> Work to be completed: Reproduce only the top of the records, down to and including the line containing "Task: Toggle sidebar collapse panel icon".

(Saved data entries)
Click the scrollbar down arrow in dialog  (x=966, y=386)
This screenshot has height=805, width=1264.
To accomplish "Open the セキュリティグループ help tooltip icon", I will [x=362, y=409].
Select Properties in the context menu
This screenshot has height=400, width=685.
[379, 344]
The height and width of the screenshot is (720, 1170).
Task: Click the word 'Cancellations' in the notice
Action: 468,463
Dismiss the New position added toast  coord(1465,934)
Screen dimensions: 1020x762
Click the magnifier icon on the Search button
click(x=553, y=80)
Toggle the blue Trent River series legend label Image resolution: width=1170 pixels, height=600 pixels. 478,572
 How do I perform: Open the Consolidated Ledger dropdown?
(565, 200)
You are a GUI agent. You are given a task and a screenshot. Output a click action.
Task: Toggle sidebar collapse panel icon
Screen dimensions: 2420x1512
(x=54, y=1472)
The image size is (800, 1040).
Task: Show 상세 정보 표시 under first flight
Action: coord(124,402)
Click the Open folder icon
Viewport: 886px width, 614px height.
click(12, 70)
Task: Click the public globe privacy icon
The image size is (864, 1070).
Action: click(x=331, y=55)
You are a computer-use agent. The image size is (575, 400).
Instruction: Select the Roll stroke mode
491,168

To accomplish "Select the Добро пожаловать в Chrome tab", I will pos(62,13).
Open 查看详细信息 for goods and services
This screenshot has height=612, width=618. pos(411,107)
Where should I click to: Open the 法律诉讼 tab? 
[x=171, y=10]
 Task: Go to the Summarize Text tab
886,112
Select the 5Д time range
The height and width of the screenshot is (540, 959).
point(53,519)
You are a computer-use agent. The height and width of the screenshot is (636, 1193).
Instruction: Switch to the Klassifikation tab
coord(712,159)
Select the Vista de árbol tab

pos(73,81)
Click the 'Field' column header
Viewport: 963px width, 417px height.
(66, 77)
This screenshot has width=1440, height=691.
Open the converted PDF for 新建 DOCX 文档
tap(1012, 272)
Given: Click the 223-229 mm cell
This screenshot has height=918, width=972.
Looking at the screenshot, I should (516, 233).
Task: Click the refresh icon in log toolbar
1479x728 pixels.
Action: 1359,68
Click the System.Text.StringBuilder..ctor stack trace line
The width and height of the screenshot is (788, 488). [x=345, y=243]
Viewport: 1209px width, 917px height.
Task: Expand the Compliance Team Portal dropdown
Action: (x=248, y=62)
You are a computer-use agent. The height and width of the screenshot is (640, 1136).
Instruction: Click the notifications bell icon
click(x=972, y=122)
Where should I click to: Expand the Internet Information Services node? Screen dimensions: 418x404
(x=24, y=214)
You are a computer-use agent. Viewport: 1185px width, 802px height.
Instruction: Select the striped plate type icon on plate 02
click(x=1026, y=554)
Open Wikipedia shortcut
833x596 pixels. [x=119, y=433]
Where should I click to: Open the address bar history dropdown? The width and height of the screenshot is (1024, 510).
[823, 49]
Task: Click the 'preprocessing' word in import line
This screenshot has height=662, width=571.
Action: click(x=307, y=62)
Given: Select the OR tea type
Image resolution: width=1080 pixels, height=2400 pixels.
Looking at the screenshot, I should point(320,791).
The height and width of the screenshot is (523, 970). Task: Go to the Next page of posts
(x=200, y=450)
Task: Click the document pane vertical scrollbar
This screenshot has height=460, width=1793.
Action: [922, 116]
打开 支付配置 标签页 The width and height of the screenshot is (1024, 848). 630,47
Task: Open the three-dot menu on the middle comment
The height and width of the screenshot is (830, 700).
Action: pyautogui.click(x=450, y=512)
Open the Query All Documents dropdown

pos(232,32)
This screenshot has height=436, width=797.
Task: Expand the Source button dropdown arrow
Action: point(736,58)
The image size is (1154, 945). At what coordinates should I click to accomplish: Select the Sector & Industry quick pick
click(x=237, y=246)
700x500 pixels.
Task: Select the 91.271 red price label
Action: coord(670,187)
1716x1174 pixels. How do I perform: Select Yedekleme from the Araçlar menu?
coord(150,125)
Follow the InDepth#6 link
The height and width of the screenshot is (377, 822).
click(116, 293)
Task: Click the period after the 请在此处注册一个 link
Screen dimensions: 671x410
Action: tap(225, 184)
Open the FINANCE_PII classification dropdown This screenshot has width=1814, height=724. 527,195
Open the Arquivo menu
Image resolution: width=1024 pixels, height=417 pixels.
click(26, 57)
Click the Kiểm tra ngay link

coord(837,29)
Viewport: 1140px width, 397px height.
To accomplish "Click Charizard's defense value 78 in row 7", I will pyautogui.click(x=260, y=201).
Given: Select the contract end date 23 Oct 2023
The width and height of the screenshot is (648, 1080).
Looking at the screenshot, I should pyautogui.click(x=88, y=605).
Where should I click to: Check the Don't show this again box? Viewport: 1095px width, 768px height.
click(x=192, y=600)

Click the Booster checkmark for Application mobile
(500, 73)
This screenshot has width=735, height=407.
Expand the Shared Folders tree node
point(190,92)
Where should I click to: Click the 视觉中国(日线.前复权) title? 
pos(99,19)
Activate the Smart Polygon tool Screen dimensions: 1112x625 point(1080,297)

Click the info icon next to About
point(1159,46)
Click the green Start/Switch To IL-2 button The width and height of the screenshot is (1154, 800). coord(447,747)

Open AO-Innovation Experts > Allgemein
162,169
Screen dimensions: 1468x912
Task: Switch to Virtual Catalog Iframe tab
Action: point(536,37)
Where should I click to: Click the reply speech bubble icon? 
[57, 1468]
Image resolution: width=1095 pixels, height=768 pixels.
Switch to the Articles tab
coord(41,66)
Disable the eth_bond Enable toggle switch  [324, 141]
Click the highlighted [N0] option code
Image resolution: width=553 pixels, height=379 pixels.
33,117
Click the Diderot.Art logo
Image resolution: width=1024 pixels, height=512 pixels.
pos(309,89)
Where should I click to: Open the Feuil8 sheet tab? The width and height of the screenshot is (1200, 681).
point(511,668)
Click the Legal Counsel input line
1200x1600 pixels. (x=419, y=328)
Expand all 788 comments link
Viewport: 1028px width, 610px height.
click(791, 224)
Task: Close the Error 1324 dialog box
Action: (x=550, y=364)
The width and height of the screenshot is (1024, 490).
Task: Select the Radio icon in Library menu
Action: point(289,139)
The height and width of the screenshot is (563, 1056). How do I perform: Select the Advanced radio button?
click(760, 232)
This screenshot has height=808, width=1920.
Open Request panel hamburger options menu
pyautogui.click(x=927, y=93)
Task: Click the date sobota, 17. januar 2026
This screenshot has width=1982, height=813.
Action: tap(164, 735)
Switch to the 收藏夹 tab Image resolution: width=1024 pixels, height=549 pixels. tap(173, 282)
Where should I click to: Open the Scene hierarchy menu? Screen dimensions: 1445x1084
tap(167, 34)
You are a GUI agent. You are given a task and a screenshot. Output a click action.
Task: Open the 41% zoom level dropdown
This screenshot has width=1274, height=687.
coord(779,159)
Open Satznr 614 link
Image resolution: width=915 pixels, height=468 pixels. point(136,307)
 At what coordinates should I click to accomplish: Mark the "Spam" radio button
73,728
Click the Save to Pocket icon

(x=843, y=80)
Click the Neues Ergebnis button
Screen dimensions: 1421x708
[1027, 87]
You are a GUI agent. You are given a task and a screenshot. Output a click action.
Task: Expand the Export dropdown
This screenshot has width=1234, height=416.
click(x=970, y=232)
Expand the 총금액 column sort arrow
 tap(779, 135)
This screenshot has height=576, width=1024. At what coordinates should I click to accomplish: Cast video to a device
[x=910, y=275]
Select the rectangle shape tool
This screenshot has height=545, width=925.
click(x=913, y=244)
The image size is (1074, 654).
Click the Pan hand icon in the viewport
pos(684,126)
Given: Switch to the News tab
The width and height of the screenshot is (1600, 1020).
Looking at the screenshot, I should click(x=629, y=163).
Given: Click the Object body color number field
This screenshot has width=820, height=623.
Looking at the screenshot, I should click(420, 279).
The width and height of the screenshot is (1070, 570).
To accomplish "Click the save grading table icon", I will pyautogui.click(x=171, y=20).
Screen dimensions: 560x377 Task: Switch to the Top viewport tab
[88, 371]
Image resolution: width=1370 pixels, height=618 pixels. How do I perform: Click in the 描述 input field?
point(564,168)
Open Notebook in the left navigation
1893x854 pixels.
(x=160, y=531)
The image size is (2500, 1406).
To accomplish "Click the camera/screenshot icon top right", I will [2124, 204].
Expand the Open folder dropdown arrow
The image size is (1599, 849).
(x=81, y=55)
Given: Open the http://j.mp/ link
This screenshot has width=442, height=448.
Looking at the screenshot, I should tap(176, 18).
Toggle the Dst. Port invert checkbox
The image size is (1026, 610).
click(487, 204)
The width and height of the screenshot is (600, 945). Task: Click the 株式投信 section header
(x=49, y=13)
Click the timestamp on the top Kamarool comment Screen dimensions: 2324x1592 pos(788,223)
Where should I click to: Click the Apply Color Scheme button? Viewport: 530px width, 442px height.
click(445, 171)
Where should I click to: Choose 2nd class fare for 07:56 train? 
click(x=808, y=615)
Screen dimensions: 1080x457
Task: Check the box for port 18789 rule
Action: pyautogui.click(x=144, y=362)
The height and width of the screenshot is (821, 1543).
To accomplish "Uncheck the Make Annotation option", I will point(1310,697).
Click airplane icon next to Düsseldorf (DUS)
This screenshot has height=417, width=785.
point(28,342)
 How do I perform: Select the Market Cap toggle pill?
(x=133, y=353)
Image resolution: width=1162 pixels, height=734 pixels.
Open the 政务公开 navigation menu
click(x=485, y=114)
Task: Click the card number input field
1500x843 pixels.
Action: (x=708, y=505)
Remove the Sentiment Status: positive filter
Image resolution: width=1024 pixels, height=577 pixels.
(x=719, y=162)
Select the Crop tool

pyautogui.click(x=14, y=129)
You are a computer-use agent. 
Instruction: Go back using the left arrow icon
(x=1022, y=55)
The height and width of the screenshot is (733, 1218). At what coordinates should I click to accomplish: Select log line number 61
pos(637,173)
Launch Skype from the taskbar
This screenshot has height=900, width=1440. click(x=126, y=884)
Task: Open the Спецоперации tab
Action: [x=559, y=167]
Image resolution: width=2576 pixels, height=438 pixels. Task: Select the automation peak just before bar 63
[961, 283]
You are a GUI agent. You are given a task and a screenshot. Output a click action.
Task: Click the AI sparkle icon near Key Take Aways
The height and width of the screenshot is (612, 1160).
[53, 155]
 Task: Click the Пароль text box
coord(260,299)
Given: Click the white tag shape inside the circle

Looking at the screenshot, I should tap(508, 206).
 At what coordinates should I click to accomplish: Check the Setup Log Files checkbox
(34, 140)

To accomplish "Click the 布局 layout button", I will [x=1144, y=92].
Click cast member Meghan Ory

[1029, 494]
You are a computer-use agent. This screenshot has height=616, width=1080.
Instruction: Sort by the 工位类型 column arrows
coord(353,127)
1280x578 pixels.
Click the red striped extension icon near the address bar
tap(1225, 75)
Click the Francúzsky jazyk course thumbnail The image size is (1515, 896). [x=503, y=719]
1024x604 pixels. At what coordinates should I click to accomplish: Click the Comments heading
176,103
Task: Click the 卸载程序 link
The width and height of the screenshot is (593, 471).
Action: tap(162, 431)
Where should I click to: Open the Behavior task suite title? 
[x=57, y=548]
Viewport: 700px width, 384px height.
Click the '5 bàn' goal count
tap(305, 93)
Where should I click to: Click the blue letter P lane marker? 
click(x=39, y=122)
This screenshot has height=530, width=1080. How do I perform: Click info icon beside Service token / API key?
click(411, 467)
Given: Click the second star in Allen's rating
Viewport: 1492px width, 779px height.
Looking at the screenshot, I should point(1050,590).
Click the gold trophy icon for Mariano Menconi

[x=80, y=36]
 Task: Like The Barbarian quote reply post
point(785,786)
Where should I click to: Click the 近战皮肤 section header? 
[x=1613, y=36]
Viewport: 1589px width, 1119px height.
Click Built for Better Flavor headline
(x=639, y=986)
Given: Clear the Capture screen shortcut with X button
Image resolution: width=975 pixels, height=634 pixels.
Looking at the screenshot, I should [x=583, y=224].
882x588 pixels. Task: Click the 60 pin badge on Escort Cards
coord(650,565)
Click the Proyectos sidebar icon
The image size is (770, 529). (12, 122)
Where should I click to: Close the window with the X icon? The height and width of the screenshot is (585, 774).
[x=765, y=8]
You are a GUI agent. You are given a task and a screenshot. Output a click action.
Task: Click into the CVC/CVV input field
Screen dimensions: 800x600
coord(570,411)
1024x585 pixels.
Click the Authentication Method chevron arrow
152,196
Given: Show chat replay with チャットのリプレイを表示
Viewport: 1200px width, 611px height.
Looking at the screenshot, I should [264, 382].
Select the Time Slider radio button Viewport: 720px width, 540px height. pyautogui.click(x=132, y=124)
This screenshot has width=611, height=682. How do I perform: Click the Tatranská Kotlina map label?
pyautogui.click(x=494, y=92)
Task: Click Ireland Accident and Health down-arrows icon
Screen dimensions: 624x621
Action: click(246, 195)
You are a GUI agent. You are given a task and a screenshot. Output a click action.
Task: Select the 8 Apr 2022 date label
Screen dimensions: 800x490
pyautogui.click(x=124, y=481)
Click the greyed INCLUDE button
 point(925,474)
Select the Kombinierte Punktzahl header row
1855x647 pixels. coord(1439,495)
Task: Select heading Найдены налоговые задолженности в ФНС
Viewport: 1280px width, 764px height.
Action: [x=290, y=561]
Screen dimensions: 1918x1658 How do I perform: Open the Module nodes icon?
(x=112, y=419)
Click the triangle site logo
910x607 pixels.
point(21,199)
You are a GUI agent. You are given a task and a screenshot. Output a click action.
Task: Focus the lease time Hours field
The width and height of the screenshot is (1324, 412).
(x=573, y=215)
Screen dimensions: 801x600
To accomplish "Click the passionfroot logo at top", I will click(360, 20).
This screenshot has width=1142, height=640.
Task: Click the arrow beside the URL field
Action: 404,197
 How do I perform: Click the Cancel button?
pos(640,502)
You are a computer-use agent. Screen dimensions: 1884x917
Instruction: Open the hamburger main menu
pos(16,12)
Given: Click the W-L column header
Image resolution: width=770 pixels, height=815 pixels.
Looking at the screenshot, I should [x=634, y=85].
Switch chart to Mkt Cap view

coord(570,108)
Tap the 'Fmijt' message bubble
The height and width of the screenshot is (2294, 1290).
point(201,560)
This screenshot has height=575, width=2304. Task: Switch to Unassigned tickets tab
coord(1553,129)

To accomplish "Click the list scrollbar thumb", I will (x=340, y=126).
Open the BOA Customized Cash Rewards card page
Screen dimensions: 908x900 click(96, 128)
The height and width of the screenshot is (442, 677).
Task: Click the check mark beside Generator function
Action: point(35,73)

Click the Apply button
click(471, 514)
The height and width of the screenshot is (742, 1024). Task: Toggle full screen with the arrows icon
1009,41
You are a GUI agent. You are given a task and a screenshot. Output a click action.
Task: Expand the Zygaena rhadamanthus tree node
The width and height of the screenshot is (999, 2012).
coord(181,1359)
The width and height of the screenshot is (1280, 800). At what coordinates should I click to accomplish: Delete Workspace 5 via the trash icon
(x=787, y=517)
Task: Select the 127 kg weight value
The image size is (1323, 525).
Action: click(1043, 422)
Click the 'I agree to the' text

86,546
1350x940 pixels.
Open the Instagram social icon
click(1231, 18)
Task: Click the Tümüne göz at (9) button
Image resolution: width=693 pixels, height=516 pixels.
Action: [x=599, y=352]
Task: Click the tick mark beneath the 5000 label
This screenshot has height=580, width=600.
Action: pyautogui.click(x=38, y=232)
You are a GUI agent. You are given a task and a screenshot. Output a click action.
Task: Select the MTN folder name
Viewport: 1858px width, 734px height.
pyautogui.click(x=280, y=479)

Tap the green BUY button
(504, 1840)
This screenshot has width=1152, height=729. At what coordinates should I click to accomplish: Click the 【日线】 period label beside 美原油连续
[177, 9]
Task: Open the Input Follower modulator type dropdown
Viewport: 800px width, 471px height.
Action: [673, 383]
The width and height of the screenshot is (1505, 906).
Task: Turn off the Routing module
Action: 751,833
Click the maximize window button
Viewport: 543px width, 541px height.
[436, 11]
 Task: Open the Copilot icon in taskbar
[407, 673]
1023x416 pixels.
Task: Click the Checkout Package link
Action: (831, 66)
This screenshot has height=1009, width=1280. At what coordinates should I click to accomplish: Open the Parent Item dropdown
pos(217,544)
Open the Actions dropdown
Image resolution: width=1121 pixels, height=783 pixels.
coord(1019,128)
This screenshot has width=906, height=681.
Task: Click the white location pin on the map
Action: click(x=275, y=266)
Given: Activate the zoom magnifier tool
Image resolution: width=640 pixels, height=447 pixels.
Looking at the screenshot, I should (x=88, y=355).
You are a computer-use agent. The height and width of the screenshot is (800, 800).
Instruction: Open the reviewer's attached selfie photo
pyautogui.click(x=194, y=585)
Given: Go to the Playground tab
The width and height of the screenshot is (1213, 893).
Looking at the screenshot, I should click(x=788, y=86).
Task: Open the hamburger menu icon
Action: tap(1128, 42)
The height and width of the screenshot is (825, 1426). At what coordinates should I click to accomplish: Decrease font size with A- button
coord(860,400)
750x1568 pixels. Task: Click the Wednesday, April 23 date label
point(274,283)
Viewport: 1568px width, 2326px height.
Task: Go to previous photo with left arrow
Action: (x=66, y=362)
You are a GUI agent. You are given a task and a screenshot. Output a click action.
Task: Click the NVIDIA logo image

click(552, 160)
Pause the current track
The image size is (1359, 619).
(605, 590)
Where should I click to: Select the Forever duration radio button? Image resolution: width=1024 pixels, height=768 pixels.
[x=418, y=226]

> Result for this exercise:
Click the scrollbar down arrow in dialog  (x=966, y=386)
This screenshot has height=805, width=1264.
To accomplish "Open the セキュリティグループ help tooltip icon", I will [x=362, y=409].
Select Properties in the context menu
This screenshot has height=400, width=685.
[379, 344]
The height and width of the screenshot is (720, 1170).
Task: Click the word 'Cancellations' in the notice
Action: 468,463
Dismiss the New position added toast  coord(1465,934)
Screen dimensions: 1020x762
Click the magnifier icon on the Search button
click(x=553, y=80)
Toggle the blue Trent River series legend label Image resolution: width=1170 pixels, height=600 pixels. 478,572
 How do I perform: Open the Consolidated Ledger dropdown?
(565, 200)
You are a GUI agent. You are given a task and a screenshot. Output a click action.
Task: Toggle sidebar collapse panel icon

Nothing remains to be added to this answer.